Дмитрий, услышав последнее слово, вздрогнул и почти машинально кивнул. Английский. Он знал этот язык, пусть и плохо, пусть с ошибками, с ужасным произношением, но хоть что-то. Священник заметил его кивок, удовлетворённо хмыкнул и заговорил снова, но теперь уже на английском — с тем же португальским акцентом, с чуть гнусавыми гласными, с твёрдыми, картавыми «р».

— Ты говоришь на английском? — спросил он, и его голос был ровным, без эмоций. — Ты англичанин? Как твоё имя?

Дмитрий открыл рот, чтобы ответить, но слова застревали в горле. Английский, который он знал, был на уровне школьной программы и он никогда не говорил на нём с носителями, а теперь, когда перед ним был человек, который ждал ответа, он чувствовал себя глупцом, который пытается заговорить на языке, который знает лишь наполовину. Он замялся, подбирая слова, и наконец выдавил:

— I… I speak a little. Not good. I am… I am Russian. Russia. Muscovy. My language is Russian. I learned English in school… many years ago. My name is Dmitry…('Я… я немного говорю. Плохо. Я… я русский. Россия. Московия. Мой родной язык — русский. Я учил английский в школе… много лет назад. Меня зовут Дмитрий")
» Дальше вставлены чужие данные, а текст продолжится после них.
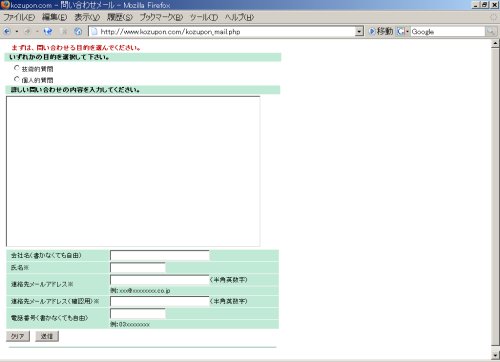The image size is (500, 362).
Task: Click the Google search engine icon
Action: point(401,32)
Священник снова приподнял бровь, и в его взгляде мелькнула искорка любопытства — возможно, первого настоящего чувства, которое он проявил с момента своего появления.

— Московия? — переспросил он, словно пробуя незнакомое слово на вкус. Реакция священника была мгновенной. Его глаза расширились, а рука с чётками замерла. Он резко повернулся к самураю и быстро заговорил с ним на японском, указывая на Дмитрия. Самурай слушал, его лицо оставалось неподвижным, но он чуть заметно наклонил голову, выражая вопрос. Священник снова повернулся к Дмитрию, и в его взгляде теперь читалось не просто любопытство, а искреннее, глубокое изумление.

— Московия? И тебя значит зовут Дмитрий⁈— Переспросил он по-английски, и в его голосе послышались нотки благоговейного ужаса. — Ты жил в землях Великого Князя? Ледяной Север, где зима не кончается и по лесам бродят медведи? Как… как сын той далёкой, ледяной империи достиг этих берегов? Путь по суше занимает годы, через владения татар и ханств. А по морю… ни один корабль с Запада никогда не огибал Мыс и не плыл так далеко на Север, чтобы достичь твоих земель.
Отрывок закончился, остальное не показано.